It should be so easy. You’re tired. You close your eyes. You fall asleep. But for the millions of Americans who are sleepless in Seattle, Manhattan, and Shaker Heights, this simplest of human functions is but a dream. If there’s any comfort in numbers, the insomniac may find solace in knowing she’s hardly alone while she pines in the wee hours for Mr. Sandman.

Up to 40 million Americans suffer from sleep disorders, which tend to worsen with age, yet most sheepishly hide it in the closet. (After all, it’s only sleep, not a life-threatening illness. And doesn’t everyone seem tired these days?) “Too many people think insomnia is something to be embarrassed about, that it’s some sort of weakness,” says Tom Roth, director of the Sleep Disorders Research Center at the Henry Ford Hospital in Detroit. And this prevents a majority from seeking the help they need.

Happily, researchers bent on unraveling the mysteries of slumber are making headway on finding out why so many of us have ongoing trouble falling or staying asleep. “We’re beginning to understand the pathology far better,” says Roth, who cites studies finding that some poor sleepers are simply not wired like normal sleepers. Their hearts beat faster, their temperature runs higher, and their levels of the stress hormone cortisol are elevated. In medical terms, they have a condition known as hyperarousal.

Unfortunately, the best way to target this type of insomnia is still not known. “We have miles to go before we sleep,” says Roth. But at least this new understanding may alleviate some of the stigma that often comes with it. Practitioners have long viewed insomnia as a symptom of other causes—anxiety, depression, hormonal changes, and the side effects of various medications are among the leading ones. But according to the new research, for many people it may well be a condition unto itself.
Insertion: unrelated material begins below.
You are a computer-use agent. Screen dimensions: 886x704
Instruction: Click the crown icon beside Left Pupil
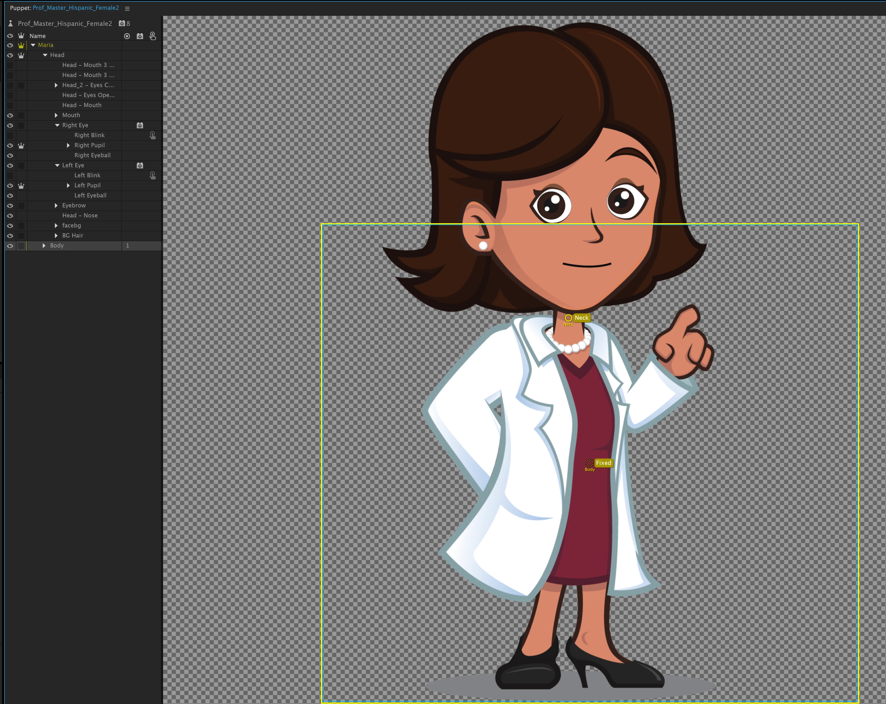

And “you have trouble sleeping” is a lot easier to take than “this means you must be depressed.”

There’s also some good news on the treatment front for people who suffer from any type of insomnia. We’re not talking about a cure—sleeplessness recurs periodically in most insomniacs. But experts say that most people can find a way to manage insomnia as long as they’re willing to keep on trying, even after the first, fifth, and seventh attempts fail. Often the secret lies in combining approaches. “No matter how severe the insomnia,” says Jacob Teitelbaum, director of the Annapolis Research Center for Effective Chronic Fatigue Syndrome/Fibromyalgia Therapies, “it’s possible for just about everyone to get eight to ten hours of restful sleep.”

Practitioners who take a holistic approach to health have lots to offer the sleep-deprived. If anxiety or stress is your problem, they can suggest any number of calming techniques such as yoga, meditation, or aromatherapy. If nutritional deficiencies might be keeping you awake, they can diagnose them and suggest supplements that may help.